3. A very small 'background infection' probability which overrides this, so the virus is always present at a low level and can't die out.

The next thing we need is a life cycle for the organism - this needs to include the possibility of death and the disease model is now a 'SIR' one, as once recovered, individuals cannot go back to being susceptible again.

All the other non virus related probabilities in the simulation (spawning offspring, moving location, natural death) are currently globally set - to make sure we are seeing evolution based only on disease related behaviour for now.

This model as it is could form the foundation of a world level visualisation - seeing organisms running around from place to place catching and spreading your virus and evolving resistance to it. However this is only half the story we want to tell in the game, as it doesn't include our time based 'phylogenetic' family tree view. For this, we still need to figure out how to group individuals into species so we can fully visualise the effects of your virus on the evolution of all the populations as a whole.

First we need to decide exactly what a species is - which turns out to be quite an arbitrary concept.

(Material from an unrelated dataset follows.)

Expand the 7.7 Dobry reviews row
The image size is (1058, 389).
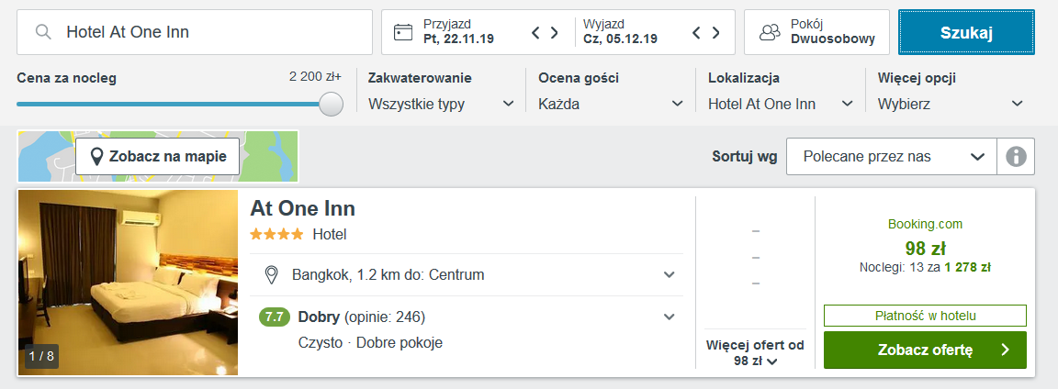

The rather course approach that seems to work here is to say that two organisms represent two distinct species if more than a quarter of their genes are different between them. We can now check each organism as it's born - and compare its genome against a 'blueprint' one that represents the species that it's parent belongs to. If it's similar enough we add it to its parents species, if it's too different we create a new species for it. This new species will have a copy of its genome as the 'blueprint' to compare all its descendants with. This should mean we can build up a set of related species over time.

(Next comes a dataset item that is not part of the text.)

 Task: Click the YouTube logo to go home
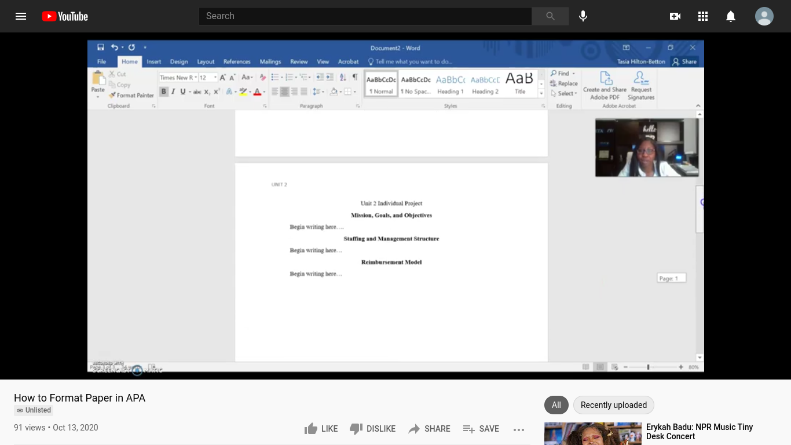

If we run the simulation for 5000 time steps we can generate a phylogenetic family tree at the end, using the branch points between species to connect them. We are hiding species with only 1 member to make it simpler, and the population is started off with 12 unique individuals. Only one of which (species 10) is successful - all the later species are descendants of that one:

The numbers here are the ID, fitness and size of population for each species. The colours are an indication of population size. The fitness seems to increase towards the right (as the number drops) - which is what we'd expect if new species are emerging that cope better with the virus. You can imagine changing the virus will cause all this to shift dramatically. The "game mechanic" for viruscraft will all be about tinkering with the virus in different ways that changes the underlying fitness function of the host, and thus the evolution of the populations.

As we used standard biological symbols for our genetic code, we can also convert each species into an entry in a FASTA format text file. These are used by researchers to determine population structure from limited information contained in genetic samples:

> 1 0.75 6 TGCTCTTGCGTACTAGACTGTTGACATCTCCACCGGATAA > 3 0.46153846153846156 5 TGGTTTTCTGCTGTGGGGATAACCTGCCACTCAGTGGTGA > 5 0.6153846153846154 171 CACTATCGCTCATTGCACTGTCGTGGTTTTAGTAACGAGC ...

In the FASTA file in the example above, the numbers after the '>' are just used as identifiers and are the same as the tree above. The second line is the blueprint genome for the species (its first individual). We can now visualise these with one of many online tools for biological analysis:

This analysis is attempting to rebuild the first tree in a way, but it doesn't have as much information to go on as it's only looking at similarity of the genetic code. Also 40 bases is not really enough to do this accurately with such a high mutation rate - but I think it's a good practice to keep information in such a way that it can be analysed like this.